* _Problem requirements_
Look through the records below for the line holding "For every named". Write it out exactly, with each following line through the line holding "How To Order".

* _Information supplied_
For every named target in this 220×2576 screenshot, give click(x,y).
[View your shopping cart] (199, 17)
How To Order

...

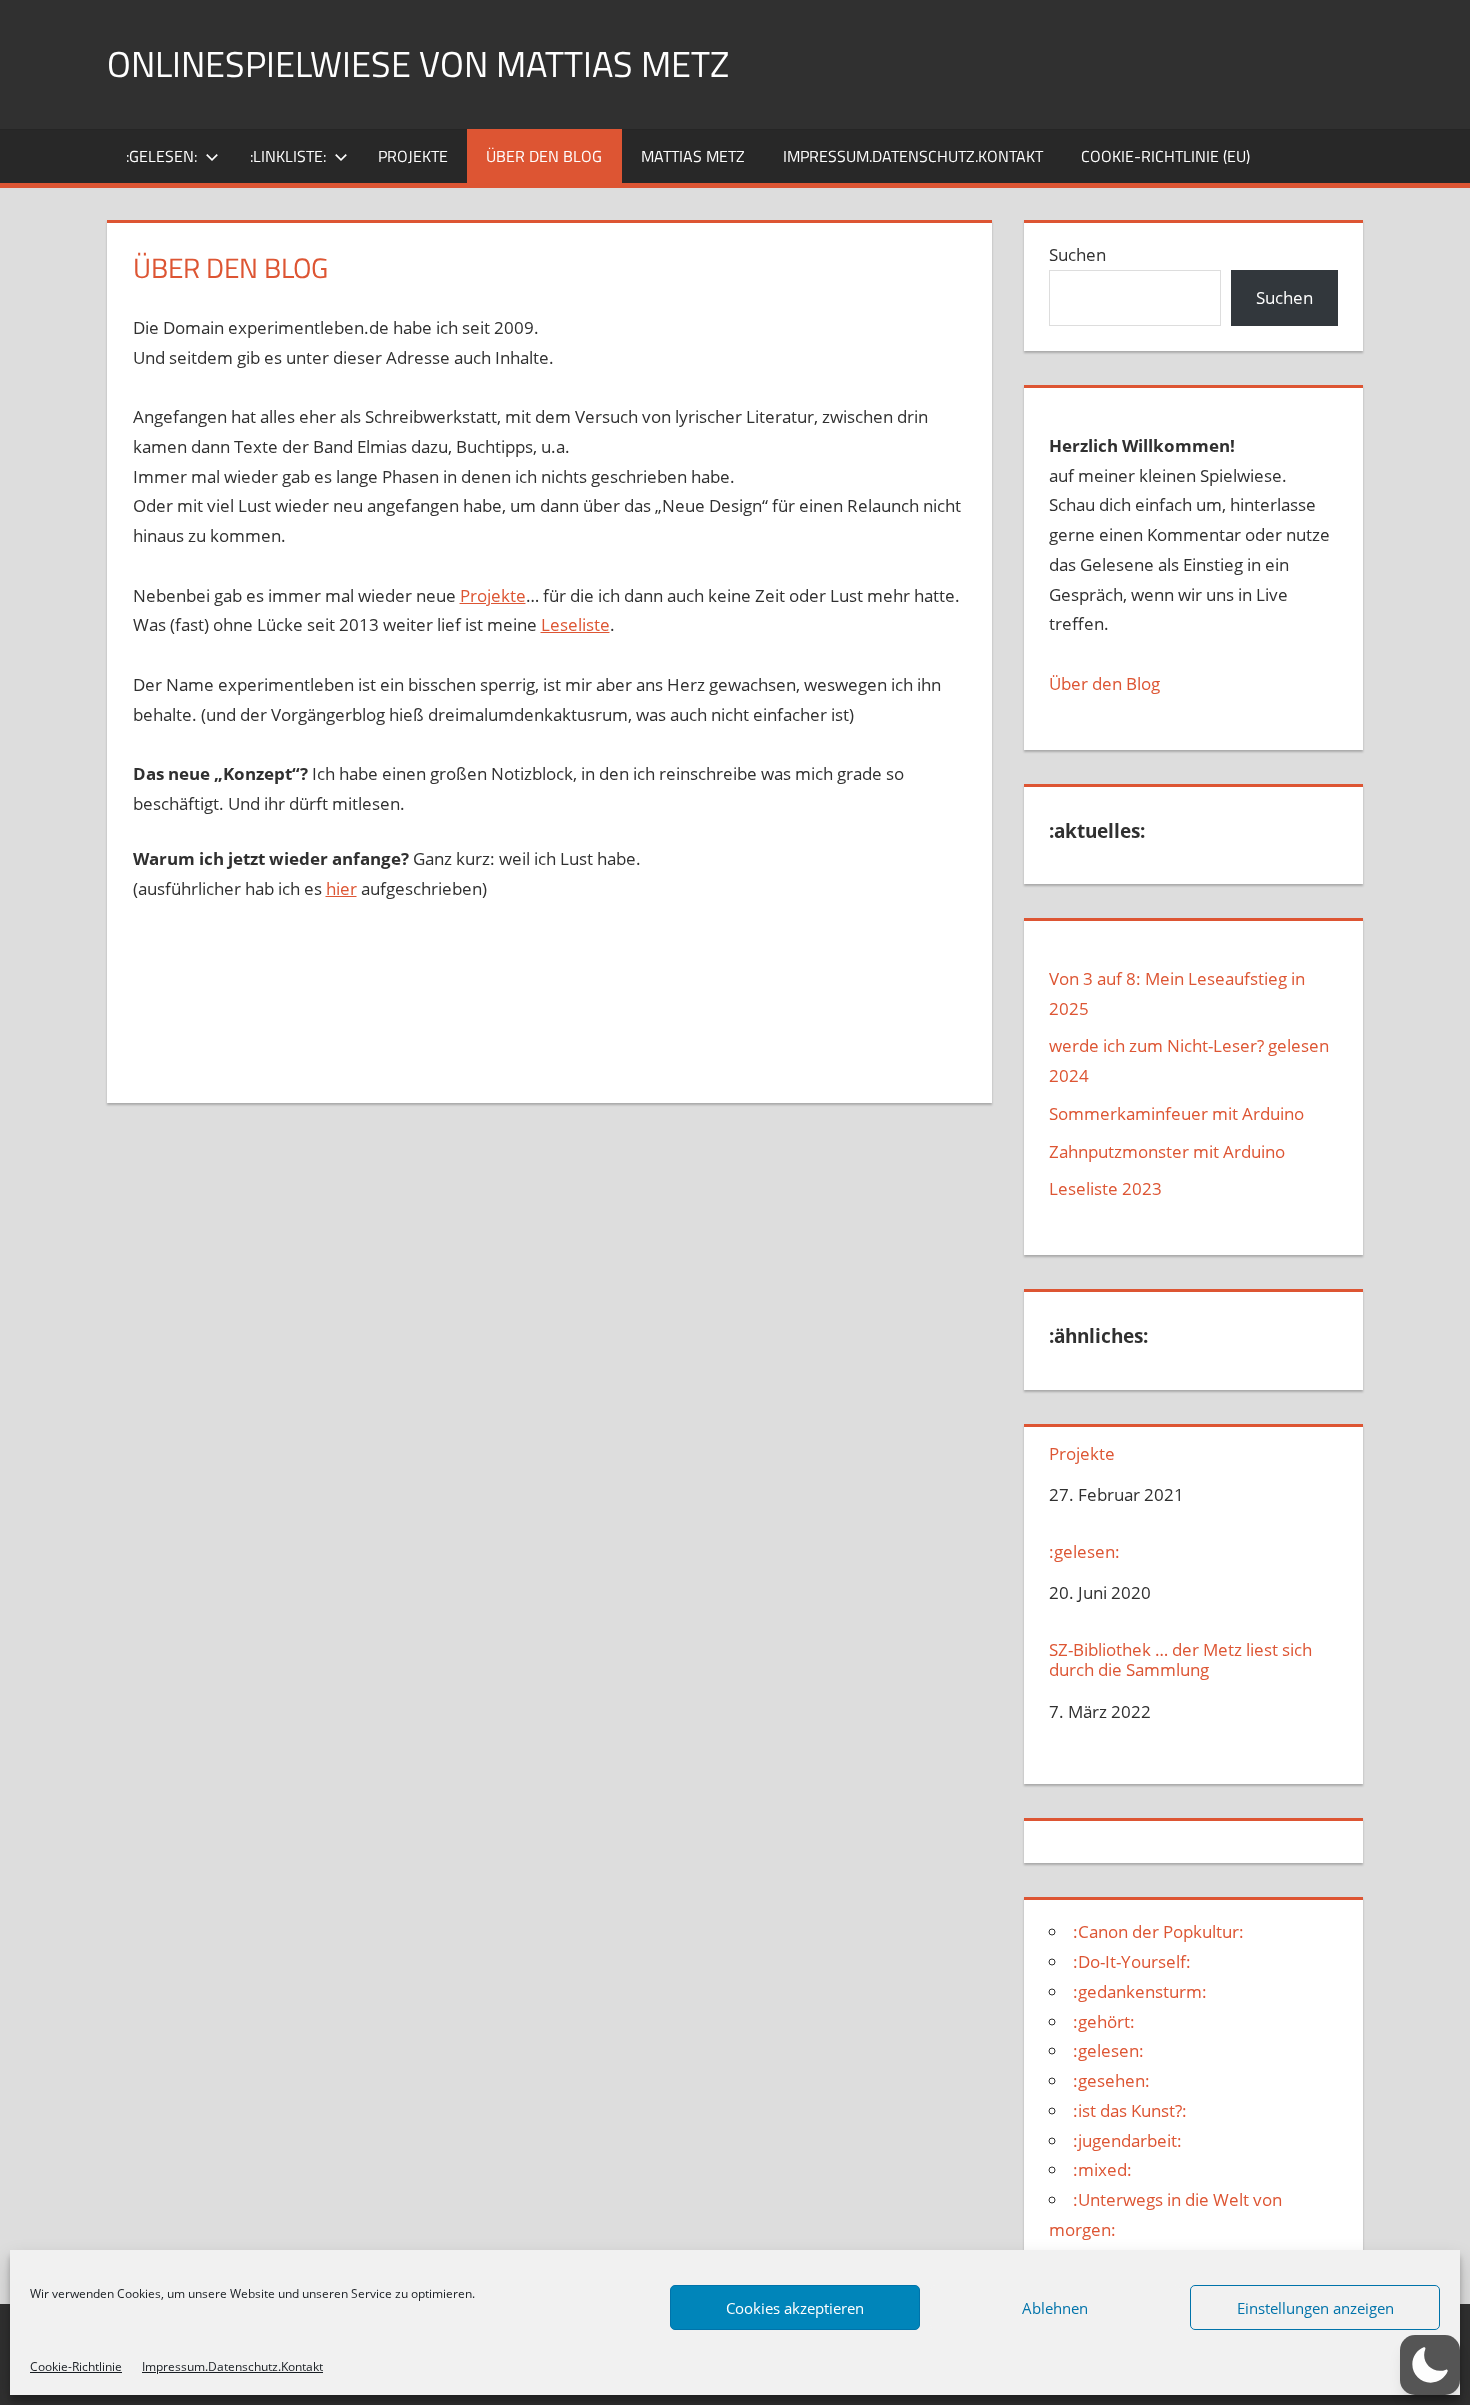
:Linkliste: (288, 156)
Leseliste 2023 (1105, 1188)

* _Result of this exercise_
For every named target in this 220×2576 screenshot, give click(x,y).
[View your shopping cart] (199, 17)
How To Order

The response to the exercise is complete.